Source text ->
##############################

The 8 Rules of Dividend Investing show why dividend growth investing has been so effective for so long, both through historical evidence and through the financial wisdom of some of the greatest investors of the last 100 years.
The 8 Rules of Dividend Investing to clarify the process of selecting high quality dividend growth stocks so you know exactly what and when to buy and sell.
- Each rule is based on common sense principles from extraordinarily successful investors
- Each rule is quantifiable and actionable
- Each rule is academically tested and has historically improved long-term results.
Rules 1 to 5: What to Buy
Rule # 1 – The Quality Rule
“The single greatest edge an investor can have is a long term orientation”
– Seth Klarman
Common Sense Idea: Invest in great businesses that have a proven long-term record of stability, growth, and profitability. There is no reason to own a so-so business when you can own a great business for a very long time.
Financial Rule: Invest only in stocks with 25 or more years of dividend payments without a reduction.
Evidence: The Dividend Aristocrats (stocks with 25+ years of rising dividends) have outperformed the S&P500 over the last 10 years by 2.88% per year.
Source: S&P 500 Dividend Aristocrats Factsheet, February 28 2014, page 2
Rule # 2 – The Bargain Rule
“Price is what you pay, value is what you get”

##############################

Extracted entries ->
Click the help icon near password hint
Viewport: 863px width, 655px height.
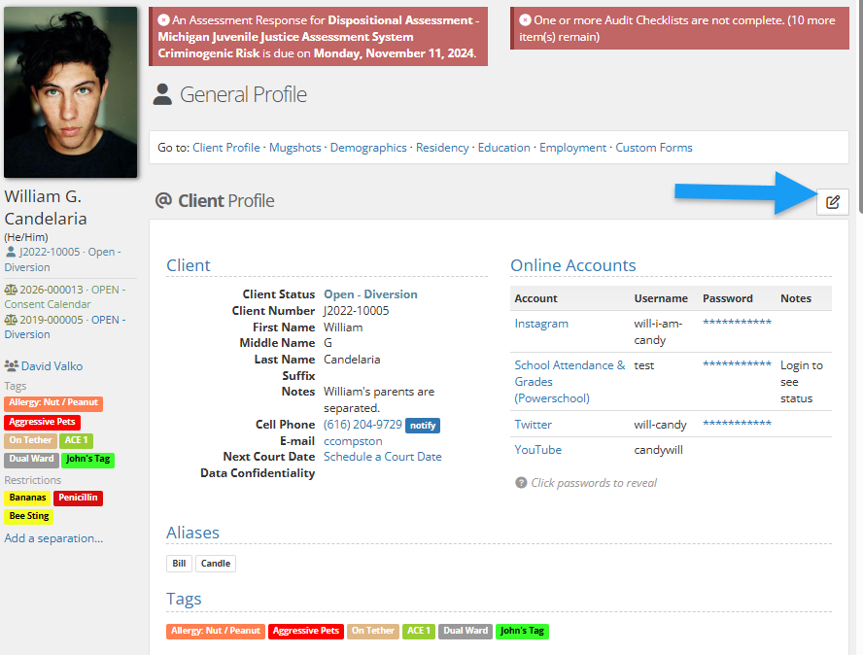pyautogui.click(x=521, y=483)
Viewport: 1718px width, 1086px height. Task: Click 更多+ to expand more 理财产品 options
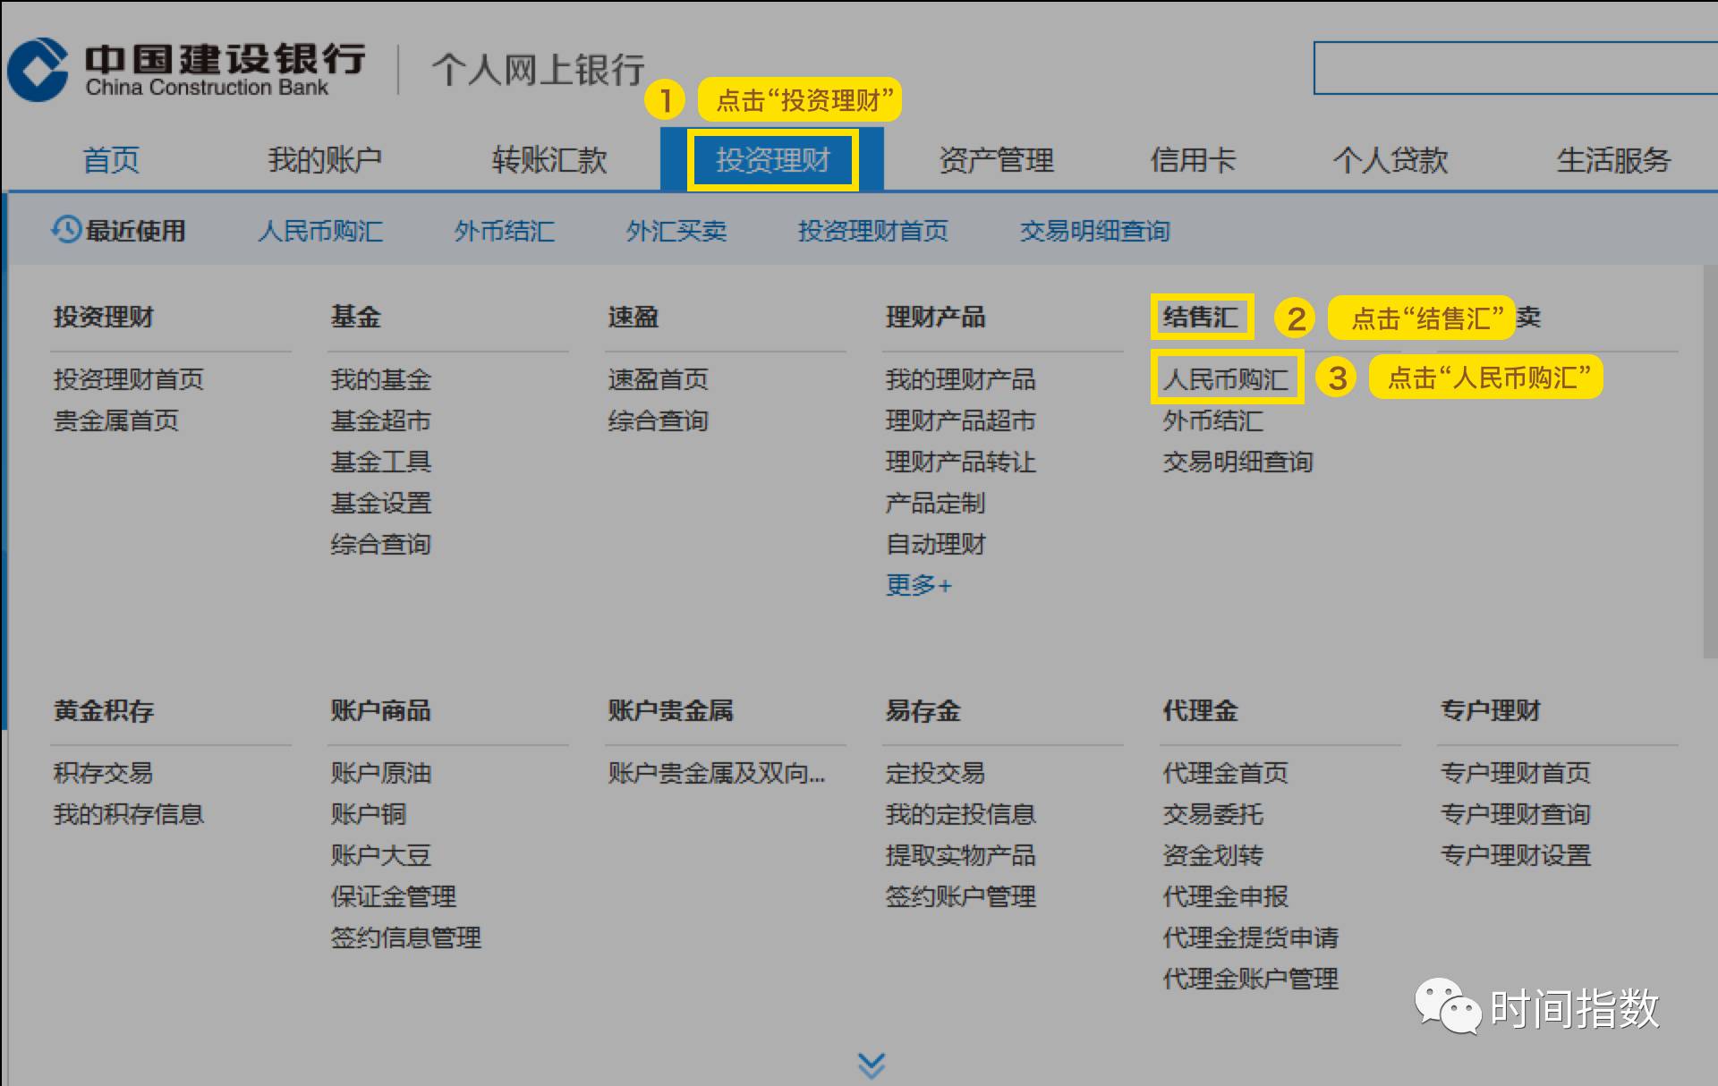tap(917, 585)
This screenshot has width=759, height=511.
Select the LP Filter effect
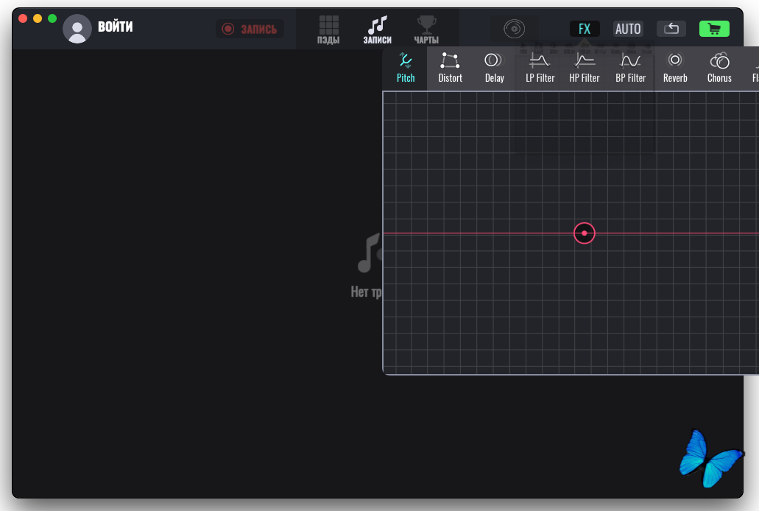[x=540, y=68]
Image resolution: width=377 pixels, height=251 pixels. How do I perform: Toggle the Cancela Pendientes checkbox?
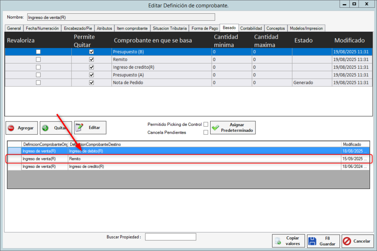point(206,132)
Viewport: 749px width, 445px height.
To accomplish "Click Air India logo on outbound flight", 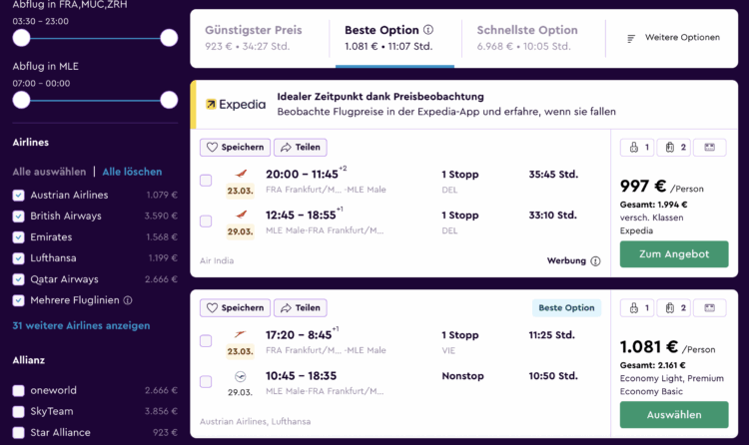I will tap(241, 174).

##############################

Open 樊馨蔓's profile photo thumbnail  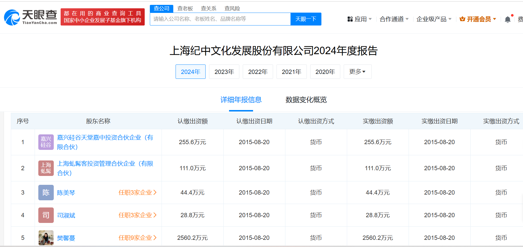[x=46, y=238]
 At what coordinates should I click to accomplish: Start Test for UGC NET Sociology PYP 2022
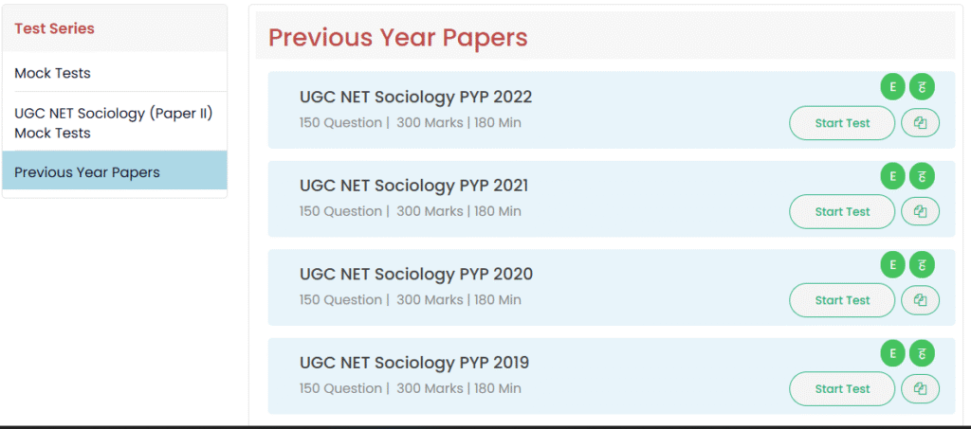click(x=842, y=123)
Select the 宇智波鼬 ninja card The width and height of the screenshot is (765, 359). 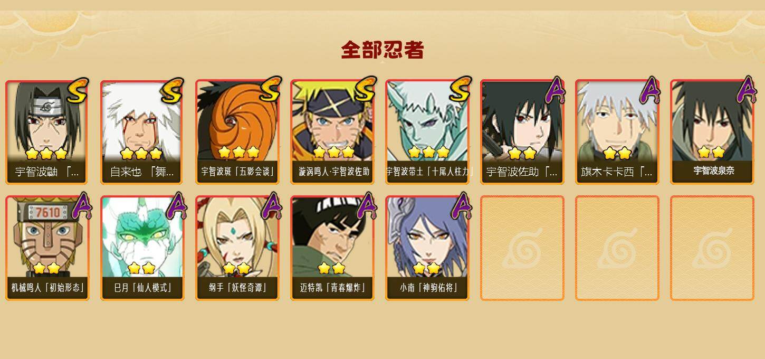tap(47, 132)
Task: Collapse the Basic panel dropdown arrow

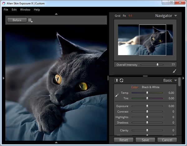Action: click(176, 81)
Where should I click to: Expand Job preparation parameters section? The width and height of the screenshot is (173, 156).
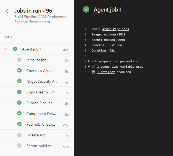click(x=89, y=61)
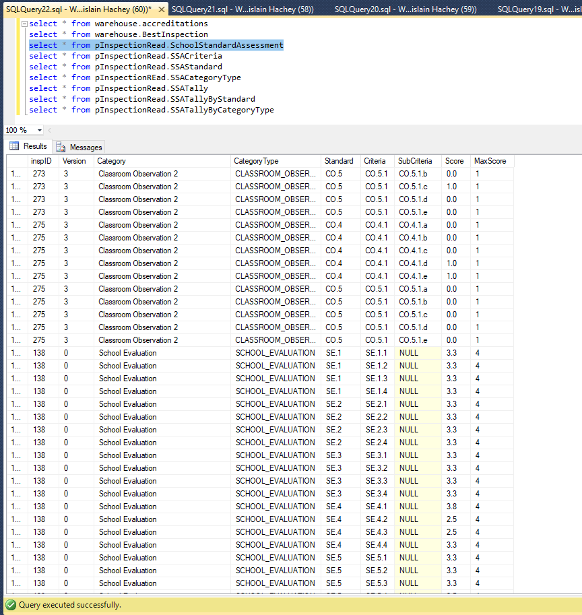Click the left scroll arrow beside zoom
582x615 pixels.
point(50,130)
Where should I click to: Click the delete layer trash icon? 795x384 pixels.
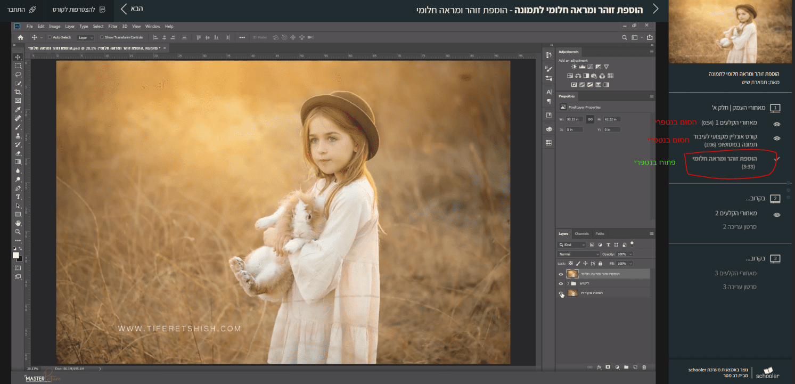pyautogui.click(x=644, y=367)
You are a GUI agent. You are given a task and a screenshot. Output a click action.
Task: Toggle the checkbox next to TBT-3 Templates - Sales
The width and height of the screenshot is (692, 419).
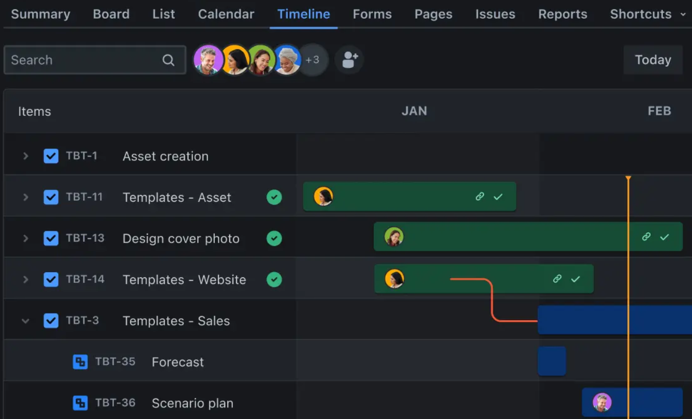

##############################

Job ->
Answer these from the dividend investing text.
(a) Under the Financial Rule of Rule # 1, how many years of dividend payments without a reduction must a stock have?
(b) By how much per year have the Dividend Aristocrats outperformed the S&P500 over the last 10 years?
(c) Which range of rules covers what to buy?

Answer to this task ->
(a) 25 or more years.
(b) 2.88% per year.
(c) Rules 1 to 5.